Prosecutor Francois Molins said the man is thought to have traveled to Paris from Dubai on a tourist visa last month.
Police are trying to establish if the man acted alone or under instructions, he added.
Prosecutor Francois Molins stated the attacker, who was shot by the soldiers, sustained life-threatening injuries, though he is at a hospital. Molins added the man had no identifying documentation, but investigators used his cellphone to determine his resident in the UAE.
One of the soldiers received minor injuries when the man tried to enter the museum.
At the time of the incident, hundreds of visitors were inside the Louvre, which is home to numerous celebrated art works, including the Mona Lisa.
France’s President Francois Hollande praised the soldiers’ actions, saying “this operation prevented an attack whose terrorist nature leaves little doubt”.
The president told reporters at an EU summit in Malta on the day of attack that he expected the suspect to be questioned “when it is possible to do so”.
Prosecutor Francois Molins said the Egyptian man had no identity papers but mobile phone data showed he had arrived in Paris on January 26 after acquiring a one-month tourist visa in Dubai.
However, the prosecutor cautioned, the authorities have not yet formally established the suspect’s identity.
Egyptian security sources though say they have identified him, Reuters reports.
The man was believed to have been staying in Paris’ 8th district (arrondissement) which was searched in a police raid earlier on February 3.
There, he bought two machetes from a shop selling guns.
According to the prosecutor, the attacker, armed with the machetes, approached four soldiers guarding the entrance to crowded shops beneath the Louvre just before 10:00 local time.
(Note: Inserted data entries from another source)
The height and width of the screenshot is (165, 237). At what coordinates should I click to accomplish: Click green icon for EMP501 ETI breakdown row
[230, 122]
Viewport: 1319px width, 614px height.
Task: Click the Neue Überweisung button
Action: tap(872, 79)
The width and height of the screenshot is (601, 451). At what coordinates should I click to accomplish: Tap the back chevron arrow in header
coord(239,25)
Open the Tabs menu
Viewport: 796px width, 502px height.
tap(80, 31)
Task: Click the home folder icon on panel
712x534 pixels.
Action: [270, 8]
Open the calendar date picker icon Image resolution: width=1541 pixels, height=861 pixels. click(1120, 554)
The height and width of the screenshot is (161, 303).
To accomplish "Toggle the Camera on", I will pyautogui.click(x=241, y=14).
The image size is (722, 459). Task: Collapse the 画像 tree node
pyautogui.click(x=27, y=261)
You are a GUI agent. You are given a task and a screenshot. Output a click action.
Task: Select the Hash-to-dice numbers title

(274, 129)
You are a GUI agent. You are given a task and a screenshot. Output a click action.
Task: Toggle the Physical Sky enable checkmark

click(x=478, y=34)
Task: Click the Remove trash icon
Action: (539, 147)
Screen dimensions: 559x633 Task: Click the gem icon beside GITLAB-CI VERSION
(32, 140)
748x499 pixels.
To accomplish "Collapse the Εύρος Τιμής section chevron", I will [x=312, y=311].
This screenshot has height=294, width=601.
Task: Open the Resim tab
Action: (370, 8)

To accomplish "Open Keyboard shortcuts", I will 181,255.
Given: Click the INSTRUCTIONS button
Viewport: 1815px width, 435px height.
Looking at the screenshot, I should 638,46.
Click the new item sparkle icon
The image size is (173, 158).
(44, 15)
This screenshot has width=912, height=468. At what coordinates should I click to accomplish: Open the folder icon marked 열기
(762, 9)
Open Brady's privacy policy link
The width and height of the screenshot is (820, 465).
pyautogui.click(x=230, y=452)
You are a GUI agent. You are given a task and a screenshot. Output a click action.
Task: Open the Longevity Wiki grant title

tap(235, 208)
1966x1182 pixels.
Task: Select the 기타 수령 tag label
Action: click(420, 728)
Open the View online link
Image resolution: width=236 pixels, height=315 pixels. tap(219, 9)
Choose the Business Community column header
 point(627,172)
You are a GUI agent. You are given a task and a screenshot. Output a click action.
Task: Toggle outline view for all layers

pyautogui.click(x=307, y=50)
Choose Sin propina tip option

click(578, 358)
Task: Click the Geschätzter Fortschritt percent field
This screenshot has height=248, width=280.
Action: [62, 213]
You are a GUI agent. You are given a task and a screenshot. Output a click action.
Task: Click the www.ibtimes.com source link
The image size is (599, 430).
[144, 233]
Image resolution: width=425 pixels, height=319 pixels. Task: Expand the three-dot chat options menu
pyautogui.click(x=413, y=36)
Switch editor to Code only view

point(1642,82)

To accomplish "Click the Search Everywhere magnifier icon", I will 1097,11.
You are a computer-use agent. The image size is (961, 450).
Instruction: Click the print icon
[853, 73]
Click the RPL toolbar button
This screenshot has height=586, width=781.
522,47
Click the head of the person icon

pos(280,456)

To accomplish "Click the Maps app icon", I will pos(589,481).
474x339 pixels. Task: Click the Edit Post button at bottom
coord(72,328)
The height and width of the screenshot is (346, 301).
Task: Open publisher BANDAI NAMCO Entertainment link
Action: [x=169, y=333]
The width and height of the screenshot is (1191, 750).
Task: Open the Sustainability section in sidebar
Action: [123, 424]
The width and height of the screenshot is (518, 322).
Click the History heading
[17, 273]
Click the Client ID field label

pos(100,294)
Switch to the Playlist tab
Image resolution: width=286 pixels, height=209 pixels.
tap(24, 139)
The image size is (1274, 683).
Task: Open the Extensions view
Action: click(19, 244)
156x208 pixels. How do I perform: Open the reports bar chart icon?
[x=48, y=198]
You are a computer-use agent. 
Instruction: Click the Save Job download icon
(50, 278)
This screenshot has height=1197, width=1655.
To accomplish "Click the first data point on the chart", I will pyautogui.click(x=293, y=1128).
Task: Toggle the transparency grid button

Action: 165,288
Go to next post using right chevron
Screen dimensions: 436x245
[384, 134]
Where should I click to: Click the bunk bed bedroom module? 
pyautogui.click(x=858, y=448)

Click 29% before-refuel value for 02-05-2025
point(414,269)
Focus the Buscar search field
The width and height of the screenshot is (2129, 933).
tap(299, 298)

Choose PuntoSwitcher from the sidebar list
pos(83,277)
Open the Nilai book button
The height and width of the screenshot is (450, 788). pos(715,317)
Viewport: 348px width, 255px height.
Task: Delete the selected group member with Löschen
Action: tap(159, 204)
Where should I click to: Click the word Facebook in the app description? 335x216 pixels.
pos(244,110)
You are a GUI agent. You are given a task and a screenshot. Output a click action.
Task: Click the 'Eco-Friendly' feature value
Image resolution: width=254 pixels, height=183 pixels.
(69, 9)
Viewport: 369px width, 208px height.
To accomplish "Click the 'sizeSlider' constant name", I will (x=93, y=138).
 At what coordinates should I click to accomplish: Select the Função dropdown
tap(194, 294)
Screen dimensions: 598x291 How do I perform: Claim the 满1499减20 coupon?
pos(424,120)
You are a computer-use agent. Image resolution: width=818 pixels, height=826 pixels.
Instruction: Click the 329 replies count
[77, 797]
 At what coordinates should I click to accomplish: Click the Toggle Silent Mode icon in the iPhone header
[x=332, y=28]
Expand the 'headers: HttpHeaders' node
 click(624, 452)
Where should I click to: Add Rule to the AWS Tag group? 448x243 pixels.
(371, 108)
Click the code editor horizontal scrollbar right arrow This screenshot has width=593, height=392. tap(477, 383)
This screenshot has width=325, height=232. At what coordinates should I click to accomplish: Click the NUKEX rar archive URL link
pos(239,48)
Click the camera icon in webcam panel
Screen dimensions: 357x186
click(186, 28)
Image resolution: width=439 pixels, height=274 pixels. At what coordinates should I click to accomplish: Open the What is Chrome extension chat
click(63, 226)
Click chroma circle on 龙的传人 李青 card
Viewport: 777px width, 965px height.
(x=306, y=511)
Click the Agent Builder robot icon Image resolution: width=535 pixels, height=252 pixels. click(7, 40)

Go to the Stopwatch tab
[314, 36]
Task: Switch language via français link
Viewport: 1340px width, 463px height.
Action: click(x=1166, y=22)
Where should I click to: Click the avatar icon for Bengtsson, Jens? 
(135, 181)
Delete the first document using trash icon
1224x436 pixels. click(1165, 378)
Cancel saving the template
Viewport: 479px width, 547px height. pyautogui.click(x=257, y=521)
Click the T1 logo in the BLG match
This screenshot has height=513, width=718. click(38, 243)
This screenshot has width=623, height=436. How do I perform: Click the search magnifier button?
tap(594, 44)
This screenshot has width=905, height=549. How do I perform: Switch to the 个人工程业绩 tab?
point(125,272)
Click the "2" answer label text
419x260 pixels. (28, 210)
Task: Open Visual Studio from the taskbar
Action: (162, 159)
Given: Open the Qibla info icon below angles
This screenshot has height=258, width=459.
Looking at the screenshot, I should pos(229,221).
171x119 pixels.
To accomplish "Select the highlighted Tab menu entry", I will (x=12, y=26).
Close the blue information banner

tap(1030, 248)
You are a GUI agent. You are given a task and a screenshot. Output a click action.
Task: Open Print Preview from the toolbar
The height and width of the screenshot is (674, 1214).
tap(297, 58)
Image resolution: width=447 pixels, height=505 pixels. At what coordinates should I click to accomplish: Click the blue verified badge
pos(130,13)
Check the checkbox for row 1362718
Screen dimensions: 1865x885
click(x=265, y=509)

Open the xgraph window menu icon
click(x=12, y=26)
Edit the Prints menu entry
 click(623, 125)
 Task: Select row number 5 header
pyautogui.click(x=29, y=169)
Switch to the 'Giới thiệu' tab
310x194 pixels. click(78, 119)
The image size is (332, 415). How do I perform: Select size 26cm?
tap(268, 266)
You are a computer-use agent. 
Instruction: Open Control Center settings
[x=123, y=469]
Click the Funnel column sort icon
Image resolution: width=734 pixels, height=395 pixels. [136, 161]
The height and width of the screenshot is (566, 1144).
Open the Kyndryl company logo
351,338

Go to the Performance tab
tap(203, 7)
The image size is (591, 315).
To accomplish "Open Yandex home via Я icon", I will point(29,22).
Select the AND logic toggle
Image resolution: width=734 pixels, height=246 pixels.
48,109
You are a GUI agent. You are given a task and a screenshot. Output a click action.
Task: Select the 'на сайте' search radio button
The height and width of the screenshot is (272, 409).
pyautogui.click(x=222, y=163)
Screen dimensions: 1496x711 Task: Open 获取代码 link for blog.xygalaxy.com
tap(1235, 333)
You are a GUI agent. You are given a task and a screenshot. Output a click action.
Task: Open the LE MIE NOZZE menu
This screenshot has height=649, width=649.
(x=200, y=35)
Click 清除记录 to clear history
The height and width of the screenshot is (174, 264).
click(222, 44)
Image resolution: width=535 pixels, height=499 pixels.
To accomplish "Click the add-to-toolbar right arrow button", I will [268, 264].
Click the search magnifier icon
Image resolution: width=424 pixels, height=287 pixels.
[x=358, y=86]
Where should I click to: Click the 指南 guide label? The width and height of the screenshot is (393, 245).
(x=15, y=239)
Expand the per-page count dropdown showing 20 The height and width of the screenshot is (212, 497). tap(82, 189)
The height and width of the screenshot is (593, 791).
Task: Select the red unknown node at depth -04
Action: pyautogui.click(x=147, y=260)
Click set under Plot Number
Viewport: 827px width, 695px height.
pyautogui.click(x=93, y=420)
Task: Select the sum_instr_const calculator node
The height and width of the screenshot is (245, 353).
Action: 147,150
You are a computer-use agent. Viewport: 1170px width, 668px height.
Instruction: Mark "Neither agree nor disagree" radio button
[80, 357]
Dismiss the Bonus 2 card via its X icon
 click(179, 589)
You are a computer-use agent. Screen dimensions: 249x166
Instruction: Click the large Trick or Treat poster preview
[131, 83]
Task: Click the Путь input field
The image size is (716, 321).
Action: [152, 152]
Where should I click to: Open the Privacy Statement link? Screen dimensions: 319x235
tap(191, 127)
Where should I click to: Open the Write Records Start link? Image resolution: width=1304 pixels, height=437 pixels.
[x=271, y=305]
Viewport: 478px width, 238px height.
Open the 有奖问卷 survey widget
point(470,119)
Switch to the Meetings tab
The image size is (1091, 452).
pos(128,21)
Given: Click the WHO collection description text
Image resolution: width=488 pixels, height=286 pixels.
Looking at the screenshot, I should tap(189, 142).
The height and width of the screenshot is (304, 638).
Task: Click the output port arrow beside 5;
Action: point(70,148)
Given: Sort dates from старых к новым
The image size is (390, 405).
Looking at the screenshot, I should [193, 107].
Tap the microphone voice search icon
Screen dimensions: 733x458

When the soldiers challenged him, he attacked two of them while shouting in Arabic “Allahu Akbar” (“God is greatest”). One of them shot him at least three times, hitting him in the stomach.
“The attacker fell to the ground, seriously wounded. He has been taken to hospital and is fighting for his life,” Francois Molins said.
The attacker was carrying a backpack which contained paint spray cans – but no explosives.
The guards on patrol outside the museum were just some of the thousands of troops lining the streets as part of the stepped-up response to a series of attacks in France since 2015.